Risk Factors for 1-Year Mortality and Hospital Utilization Patterns in Critical Care Survivors: A Retrospective, Observational, Population-Based Data Linkage Study

Tamas Szakmany et al. Crit Care Med. .
Free PMC article

Abstract

Objectives: Clear understanding of the long-term consequences of critical care survivorship is essential. We investigated the care process and individual factors associated with long-term mortality among ICU survivors and explored hospital use in this group.

Design: Population-based data linkage study using the Secure Anonymised Information Linkage databank.

Setting: All ICUs between 2006 and 2013 in Wales, United Kingdom.

Patients: We identified 40,631 patients discharged alive from Welsh adult ICUs.

Interventions: None.

Measurements and main results: Primary outcome was 365-day survival. The secondary outcomes were 30- and 90-day survival and hospital utilization in the 365 days following ICU discharge. Kaplan-Meier curves were plotted to compare survival rates. Cox proportional hazards regression models were used to determine risk factors of mortality. Seven-thousand eight-hundred eighty-three patients (19.4%) died during the 1-year follow-up period. In the multivariable Cox regression analysis, advanced age and comorbidities were significant determinants of long-term mortality. Expedited discharge due to ICU bed shortage was associated with higher risk. The rate of hospitalization in the year prior to the critical care admission was 28 hospitalized days/1,000 d; post critical care was 88 hospitalized days/1,000 d for those who were still alive; and 57 hospitalized days/1,000 d and 412 hospitalized days/1,000 d for those who died by the end of the study, respectively.

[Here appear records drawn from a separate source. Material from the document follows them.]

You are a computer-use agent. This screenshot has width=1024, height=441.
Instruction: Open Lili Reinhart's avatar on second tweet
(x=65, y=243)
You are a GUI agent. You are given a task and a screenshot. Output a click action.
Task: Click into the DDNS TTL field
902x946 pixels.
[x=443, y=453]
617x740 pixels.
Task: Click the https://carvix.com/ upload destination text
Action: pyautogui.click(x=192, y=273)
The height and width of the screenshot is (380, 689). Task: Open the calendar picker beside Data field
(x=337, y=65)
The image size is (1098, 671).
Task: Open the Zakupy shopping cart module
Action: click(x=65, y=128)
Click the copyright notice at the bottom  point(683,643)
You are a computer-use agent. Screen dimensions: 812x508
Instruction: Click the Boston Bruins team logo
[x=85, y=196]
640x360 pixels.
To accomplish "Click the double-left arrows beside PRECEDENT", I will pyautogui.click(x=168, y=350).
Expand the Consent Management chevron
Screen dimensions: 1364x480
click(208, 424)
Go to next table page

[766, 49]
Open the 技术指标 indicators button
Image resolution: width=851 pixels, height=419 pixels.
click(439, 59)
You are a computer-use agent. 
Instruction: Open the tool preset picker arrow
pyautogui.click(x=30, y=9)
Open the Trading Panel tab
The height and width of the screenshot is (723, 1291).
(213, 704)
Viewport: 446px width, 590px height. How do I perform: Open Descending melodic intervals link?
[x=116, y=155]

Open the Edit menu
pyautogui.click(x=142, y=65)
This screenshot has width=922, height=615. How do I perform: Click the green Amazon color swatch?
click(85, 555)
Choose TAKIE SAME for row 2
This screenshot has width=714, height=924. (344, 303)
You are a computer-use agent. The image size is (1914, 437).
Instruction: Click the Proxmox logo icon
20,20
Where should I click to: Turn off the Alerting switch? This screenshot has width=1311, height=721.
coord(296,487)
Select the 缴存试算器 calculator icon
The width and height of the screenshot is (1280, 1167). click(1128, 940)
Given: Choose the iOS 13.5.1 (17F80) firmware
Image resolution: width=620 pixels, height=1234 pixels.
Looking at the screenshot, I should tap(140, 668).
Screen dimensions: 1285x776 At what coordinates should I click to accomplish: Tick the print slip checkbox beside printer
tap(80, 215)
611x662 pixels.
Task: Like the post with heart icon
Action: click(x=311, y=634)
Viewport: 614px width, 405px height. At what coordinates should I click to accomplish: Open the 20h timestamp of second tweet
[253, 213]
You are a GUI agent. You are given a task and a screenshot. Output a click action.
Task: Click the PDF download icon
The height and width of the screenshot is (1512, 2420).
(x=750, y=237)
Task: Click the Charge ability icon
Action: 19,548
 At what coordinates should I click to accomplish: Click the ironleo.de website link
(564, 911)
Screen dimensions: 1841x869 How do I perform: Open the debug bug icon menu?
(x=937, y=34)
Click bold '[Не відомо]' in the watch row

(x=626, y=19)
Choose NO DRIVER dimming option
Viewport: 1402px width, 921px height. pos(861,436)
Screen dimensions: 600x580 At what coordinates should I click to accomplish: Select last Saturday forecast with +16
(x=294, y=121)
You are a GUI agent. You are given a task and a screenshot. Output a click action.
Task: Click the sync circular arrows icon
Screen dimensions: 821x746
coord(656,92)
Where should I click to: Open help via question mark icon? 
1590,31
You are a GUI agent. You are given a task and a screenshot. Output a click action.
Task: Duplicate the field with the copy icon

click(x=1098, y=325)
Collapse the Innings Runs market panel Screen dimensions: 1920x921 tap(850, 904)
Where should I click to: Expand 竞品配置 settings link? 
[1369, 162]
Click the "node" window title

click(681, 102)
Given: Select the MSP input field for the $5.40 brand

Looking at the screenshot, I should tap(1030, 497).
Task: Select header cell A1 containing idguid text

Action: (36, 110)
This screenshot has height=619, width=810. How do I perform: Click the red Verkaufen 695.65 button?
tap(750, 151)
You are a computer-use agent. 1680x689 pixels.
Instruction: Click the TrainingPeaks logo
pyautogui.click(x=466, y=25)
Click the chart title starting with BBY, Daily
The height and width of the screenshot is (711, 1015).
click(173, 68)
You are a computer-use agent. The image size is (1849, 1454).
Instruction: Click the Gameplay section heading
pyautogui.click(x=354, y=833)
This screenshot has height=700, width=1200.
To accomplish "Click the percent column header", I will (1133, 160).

Conclusions: One in five ICU survivors die within 1 year, with advanced age and comorbidity being significant predictors of outcome, leading to high resource use. Care process factors indicating high system stress were associated with increased risk. More detailed understanding is needed on the effects of the potentially modifiable factors to optimize service delivery and improve long-term outcomes of the critically ill.

Conflict of interest statement

Conflict of interest:

The authors declare that no conflict of interest exists.

Figures

Figure 1
Figure 1. Organisational flowchart of the study
High quality matching: using the Matching Algorithm for Consistent Results in Anonymised Linkage (MACRAL) algorithm to apply deterministic record linkage and probabilistic record linkage methods to the set of linked variables (15); First critical care episode: re-admission episodes during the study period were excluded; Discharged alive: patients who died while on the ICU were excluded; Continuing ICU care: patients who were transferred internally within the same critical care unit were excluded.
Figure 2
Figure 2. 1-year survival probability of patients discharged from the Welsh intensive care units during the study period
Figure 3
Figure 3. Geographical distribution of deaths during the study period
Percentage of death: % of patients who died during the entire study period in a Local Authority area. University Health Board boundaries (consisting of 2 or 3 Local Authorities) are depicted as grey borders. Population details of each Local Authority area is provided in Table S8 in the Supplemental Digital Content.
Figure 4
Figure 4. Factors affecting survival from the multivariate Cox-regression model
WIMD: Welsh Index of Multiple Deprivation; Admission status: unplanned: acute admission from the Emergency Department or the ward; Comorbidity score calculation and organ support definitions are described in the Supplemental Digital Content; Acute hospital: provide a range of acute in-patient and out-patient services, specialist services (including some surgical acute specialties) but not the wide range available in major acute hospitals and may not have 24/7 Emergency Department. LOS: Length of stay; HDU: High dependency unit. Discharge status: specialised critical care transfer: Transferred from critical care unit for tertiary specialist critical care provision; Discharge status: early, critical care bed shortage: Transferred from critical care before deemed clinically ready to lower acuity beds due to ICU capacity reasons; Discharge status: continued critical care transfer: Transferred from critical care unit due to capacity reasons.